É muitíssimo justo que se dêem a um amigo parabéns pelo malogro de um atentado covarde como aquele que, segundo se afirma, foi ideado à redação de O Tempo. É porém, profundamente condenável aliar-se à justíssima condenação de um crime uma represália talvez ainda mais criminosa. Assim é que o sr. João Cordeiro sugeriu o alvitre singular e bárbaro de lançar-se mão das mesmas armas criminosas e reduzir a retalho as prisões onde estão os rebeldes, etc..., caso não se possa conseguir o fuzilamento dos dinamitistas. Confesso, sr. Redator, que uma tal proposição, ousadamente atirada à publicidade, num país nobilitado pela forma republicana, deve cair de pronto sob a revolta imediata dos caracteres, que na fase dolorosa que atravessamos tenham ainda o heroísmo da honestidade.
E necessário ainda que este protesto parta justamente dos arraiais daqueles que, pelo fato mesmo de lutarem sob a égide da lei, se consideram bastante fortes, para não descerem a selvatiquezas de tal ordem. E o que faço, desafiando embora a casuística singular que por aí impera, mercê da qual é fácil estabelecer-se a suspeição em torno das individualidades mais puras, tornando-as passíveis dos piores juízos.
Este protesto não exprime a quebra de solidariedade com os companheiros ao lado dos quais tenho estado; exprime simultaneamente um dever e um direito.
De fato, quem quer que tenha uma compreensão mais ou menos lúcida do seu tempo, deve procurar evitar a revivescência do barbarismo antigo; quem quer que seja medianamente altivo, pode afastar a camaradagem deprimente de quem almeja o morticínio sem os perigos do combate.

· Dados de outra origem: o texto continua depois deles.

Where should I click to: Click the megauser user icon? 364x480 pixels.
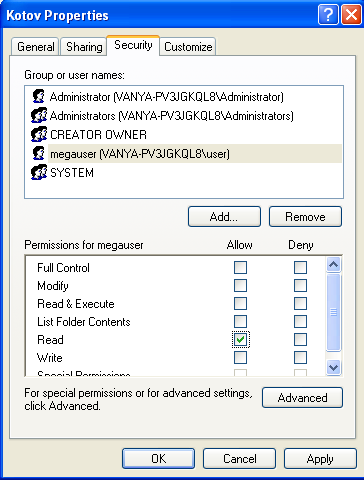coord(39,153)
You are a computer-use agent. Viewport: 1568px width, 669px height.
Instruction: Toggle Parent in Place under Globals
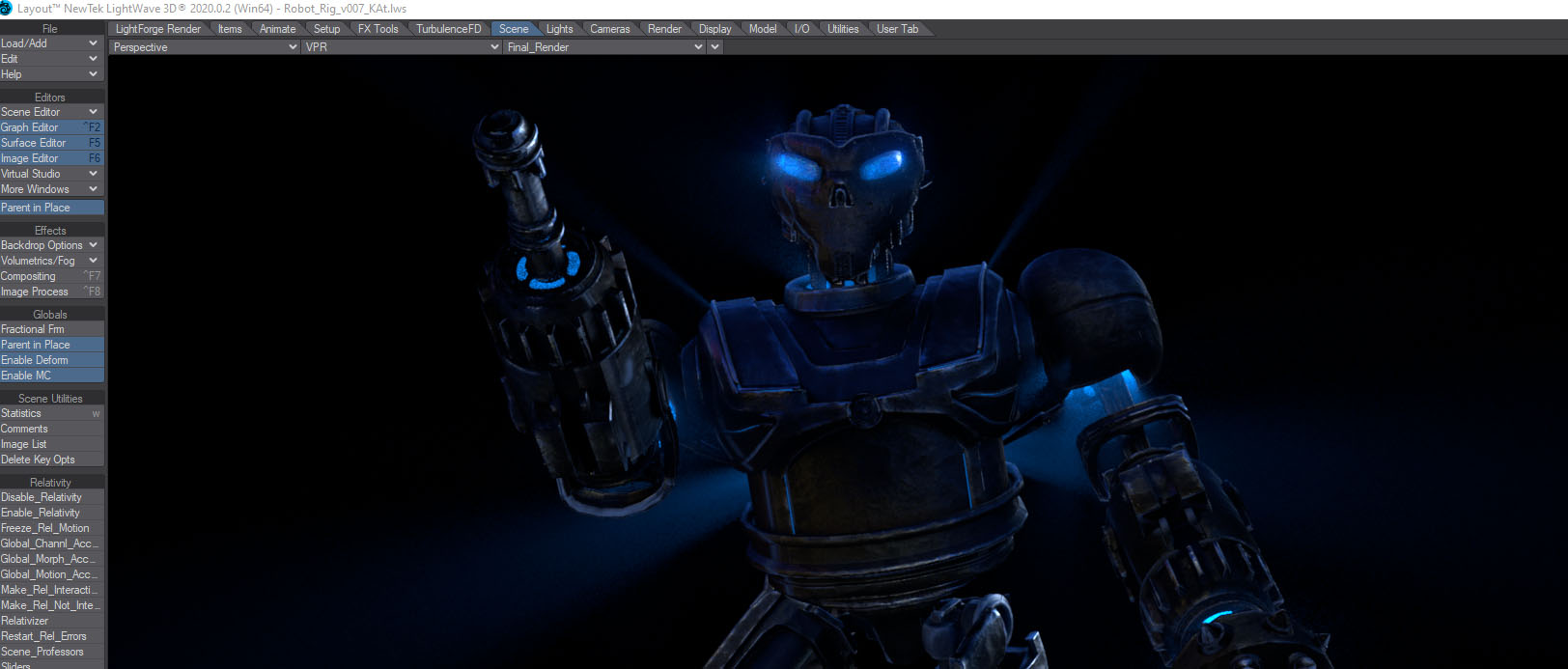click(x=52, y=345)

Euclides da Cunha, engenheiro militar.
Rio, 20 de fevereiro de 1894
Sr. Redator
A fim de reduzir corolários ilogicamente deduzidos da minha carta anterior, peço mais uma vez lugar nas colunas do vosso jornal, afirmando-vos que não renovarei este apelo ao vosso cavalheirismo, porque não devo malbaratear em polêmicas que se tornem pessoais o tempo que devo empregar trabalhando pelo meu pais. Afeito a proceder retilineamente, não temo os perigos das posições definidas, e afirmo mesmo que, por maiores que sejam aqueles, estas são sempre as mais cômodas.

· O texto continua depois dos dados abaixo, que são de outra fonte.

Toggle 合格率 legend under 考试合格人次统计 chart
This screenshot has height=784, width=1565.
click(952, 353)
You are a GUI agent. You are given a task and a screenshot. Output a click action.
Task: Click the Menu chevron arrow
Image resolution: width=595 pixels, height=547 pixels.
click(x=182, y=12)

As conseqüências que aprouve à redação d'O Tempo tirar das minhas palavras são tão profundamente irritantes e falsas, que exigem uma réplica imediata. Não sei que modalidades deva assumir a minha linguagem para fazer compreender aos que comigo lutam pela mesma causa com sentimentos diversos, que também condeno inexoravelmente a turbamulta perigosa que irrompe atualmente de todas as sociedades, planeando o mais condenável ataque a todo o capital humano, e tentando macular, cobrir com uma fumarada de incêndio o vasto deslumbramento do nosso século. Por isso mesmo que os condeno, é que entendo que eles devem cair esmagados pela reação de todas as classes; mas por isso mesmo que odeio os seus meios de ação repilo-os, entendendo que a reação pode perfeitamente, com maior intensidade, definir a serenidade vingadora das leis.

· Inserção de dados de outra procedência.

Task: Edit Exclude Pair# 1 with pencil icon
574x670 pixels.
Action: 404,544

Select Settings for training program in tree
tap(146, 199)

E necessário que tenhamos a postura corretíssima dos fortes! Não é invadindo prisões que se castigam criminosos. Nada mais falível e relativo do que esta justiça humana condecorada pela metafísica com o qualificativo
de absoluta. Há nos sentimentos que ambos tributamos à República uma diferença enorme: V. x. tem por ela um amor tempestuoso e cheio de delírios de amante, eu tenho por ela os cuidados e a afeição serena de um filho.
Persisto, pois, na deliberação fortemente tomada de o não considerar como um companheiro de lutas.
O futuro dirá quem melhor cumpriu o seu dever.
Euclides da Cunha, primeiro tenente.